Domingo 5 de Mayo de 2019
Buda rojo, Buda blanco, Buda dorado
Se desprende del rostro del iluminado
Flota, como etéreo, alrededor
Subyuga penas, enjuaga sudor
Se inyecta en tu savia, ya es dolor burlado
¿Qué es? Una madre y su recuerdo
Su tesón que ejemplifica, inmortal dardo
En la achicharrada tierra de Buda, a eso del mediodía de mayo, puedo asegurar que nada genera más placer físico y espiritual que abandonar la bicicleta ardiente bajo la sombra de un ficus antes de hundirme en las entrañas de la tierra, húmedas y frescas, junto a miles de figuras del iluminado. Es la gruta budista de Htet Eain Gu otro remarcable ejemplo de ello, justo después de subir y bajar una loma que obliga a echar el higadillo pedaleando. Dentro sestea, en el filo de sombra de una bombilla de luminosidad intermitente, un monje con aspecto atribulado que señala la caja de donación. “Donation for electricity”, dice en un escorzo al tiempo que señala por dónde se accede a la parte más angosta de la cueva. Allí, en lo más tenebroso, brillan más las centenas de figuritas de Buda, níveas o doradas, grandes o pequeñas, pulidas y hermosas o rugosas y deformes. Es un hálito existencial, una paz bruñida de silencio absoluto solo roto por el mudo eco de pisadas descalzas sobre piedra caliza, un negro que se funde y devora plata u oro. Entorno mágico, en un país pobre de solemnidad, que convida a admirar la tremenda devoción birmana que prima la fe budista y sus inalienables valores solidarios por encima de temporales caprichos terrenales. Parado, recostado en unos escalones, el velo azabache me atrapa y me confía cuánto de diversas tienen las expresiones religiosas en esta parte del planeta.
Lo pienso, de manera inevitable, porque la historia de una hora antes, en el monasterio Shwe Yaunghwe, fue diametralmente opuesta. Su fácil acceso (tres kilómetros llanos desde el centro de Nyaung Shwe) conlleva que a cuentagotas asomen por allí turistas de nuestro palo. Somos solo un destello de ropajes coloridos en un decorado donde predominan el púrpura de la teca y el bermellón de los ropajes que envuelven a más budas, a otros tantos novicios. Los segundos se muestran afables con el extranjero, deseosos de pegar la hebra un rato, mientras los otros asoman encorsetados en unas hornacinas las cuales, asemejando un queso gruyere, taladran todas las paredes que rodean a la estupa central.
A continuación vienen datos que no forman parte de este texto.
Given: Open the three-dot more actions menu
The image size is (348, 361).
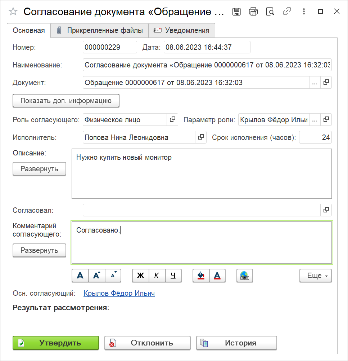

Hay metros cuadrados de motivos ornamentales adornados con cristales coloridos, trabajados del peculiar modo que solo los birmanos saben hacer, una imagen semejante a la de muchos templos en Chiang Mai, ahora Tailandia pero durante muchos siglos anexionado por los imperios de gente bamar.
Justo entonces, sin ruido, se vuelve a ir la luz. Me devora la penumbra en el interior de la cueva y hasta parece hacer más frío que antes. El monje continúa impertérrito, ojos entornados y mantra musitado. Él la luz la lleva dentro, sin duda. Otro, más terrenal, por suerte recuerda que lleva el móvil con su linterna, que le queda una poderosa cuesta por subir arrastrando la bicicleta y que, en el Día de la Madre, a oscuras por el corte eléctrico, nuestra vieja Myanmar no queda tan lejos, ¿verdad, madre?